Judges Announced for Rehoboth Beach Reads Short Story Contest
The judges have been chosen for the 2016 Rehoboth Beach Reads Short Story Contest. We have another great team this year to read your submissions and select the stories that will appear in Beach Nights.
The Judges
Denise Camacho
Denise Camacho is the president of Intrigue Publishing, LLC. Ms. Camacho has been in the publishing business for over 12 years. Her experience includes vanity presses, print-on-demand, and self-publishing. She ultimately settled on partnering with her husband Austin S. Camacho and Sandra Bowman to start their own small publishing company in 2012 and has worked diligently to find great books worthy of Intrigue. Ms. Camacho is also committed to helping authors navigate the publishing industry. She regularly attends seminars on what is new in publishing as well as attending writer conferences sharing her experiences.
Laurel Marshfield
Laurel Marshfield is a professional writer, ghostwriter, developmental editor, and book coach who assists authors of nonfiction, fiction, memoir, and biography in preparing their book manuscripts for publication. She has helped more than 400 authors shape, develop, and refine their book manuscripts—by offering manuscript evaluation, developmental editing, book coaching, ghostwriting, and co-authorship—through her editorial services for authors business, Blue Horizon Communications.

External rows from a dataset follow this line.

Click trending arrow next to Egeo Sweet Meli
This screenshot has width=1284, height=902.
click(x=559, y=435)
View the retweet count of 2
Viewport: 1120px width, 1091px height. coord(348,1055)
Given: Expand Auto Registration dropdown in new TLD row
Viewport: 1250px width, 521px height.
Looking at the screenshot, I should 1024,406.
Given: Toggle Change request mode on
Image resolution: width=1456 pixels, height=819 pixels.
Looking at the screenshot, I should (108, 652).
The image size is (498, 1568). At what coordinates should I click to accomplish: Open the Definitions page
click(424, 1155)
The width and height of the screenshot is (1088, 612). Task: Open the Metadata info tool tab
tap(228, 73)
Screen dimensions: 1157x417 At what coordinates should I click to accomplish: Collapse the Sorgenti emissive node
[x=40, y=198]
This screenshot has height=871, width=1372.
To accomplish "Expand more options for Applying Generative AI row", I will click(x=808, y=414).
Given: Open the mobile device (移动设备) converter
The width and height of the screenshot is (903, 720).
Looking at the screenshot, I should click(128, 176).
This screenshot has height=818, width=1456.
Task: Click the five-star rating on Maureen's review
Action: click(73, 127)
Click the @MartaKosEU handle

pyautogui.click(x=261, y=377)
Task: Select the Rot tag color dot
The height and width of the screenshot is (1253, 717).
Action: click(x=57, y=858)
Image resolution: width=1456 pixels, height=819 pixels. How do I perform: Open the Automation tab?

On Twitter, her handle is: BookEditorLM. Website address: BlueHorizonCommunications.com
John A. Nieves
John A. Nieves is an Assistant Professor of English at Salisbury University. Dr. Nieves has poems forthcoming or recently published in journals such as: Southern Review, Pleiades, Crazyhorse, The Literary Review, and Verse Daily. He won the Indiana Review Poetry Contest and his first book, Curio (2014), won the Elixir Press Annual Poetry Award Judge’s Prize. He received his M.A. from University of South Florida and his PhD from the University of Missouri.
Mary Pauer
Mary Pauer received her MFA in creative writing in 2010 from Stonecoast, at the University of Southern Maine. In 2011 she was awarded the Delaware Division of the Arts Emerging Fellow in Literature (fiction) and in 2014, the Established Fellow in Literature (fiction). Her short fiction work has received awards from the Delaware Press Association and the National Federation of Press Women. Her work has been published in Southern Women’s Review, The Broadkill Review, On the Rusk, Delaware Beach Life, Delaware Today, Avocet Quarterly, Avocet Weekly, and Wanderings. Her most recent work is in The Delmarva Review and Currents, an anthology of Delaware writers. She is the author of two collections of short fiction. Ms. Pauer is on staff at New Rivers Press and reads for the American Fiction Prize. She has judged writing contests in Maine and Delaware and works with private writing clients from varied disciplines.
Judith Reveal
Judy Reveal is a freelance editor, book indexer, book reviewer, and author. She works with writers as an editor and coach and has edited nearly 100 manuscripts, many of which have gone on to publication. Ms. Reveal has taught creative writing classes at Chesapeake College as well as at arts councils across the Delmarva Peninsula. She presents workshops at the Bay To Ocean (BTO) Writers Conference, Harford County Library Writers Conference, Creative Writers Conference (Lewes, DE), and Dover Library. She has published short stories in local, regional, and national magazines and has five books published, including The Four Elements of Fiction. She is a book reviewer for the New York Journal of Books (www.nyjournalofbooks.com). Additional information is available at her website: www.justcreativewriting.com.
Billie Travalini
Billie Travalini, a recipient of a 2014 Governor’s Award for the Arts, has received Delaware Division of the Arts Fellowships, professional, in fiction, nonfiction, and poetry. She will be a guest writer and panelist at the 14th International Conference of the Short Story, July, 2016, Shanghai, China. Her recent publications include Blood Sisters and “On Hearing My Son is Socrates and my Husband Frank Sinatra”: her edited works include, On the Mason Dixon Line: an Anthology of Contemporary Delaware Writers, Teaching Troubled Youth: a Practical Pedagogical Approach, and No Place Like Here: An Anthology of Southern Delaware Poetry and Prose. She co-founded and coordinates the Lewes Creative Writers Conference, serves on the Historic Preservation Committee of the Fort DuPont Redevelopment and Preservation Corporation, and teaches creative writing at Wilmington University. A graduate of the University of Delaware and Temple, she is busy at work on Rush Limbaugh and the French Apple Pie and Other Stories and Rules to Survive Childhood, a sequel to Blood Sisters.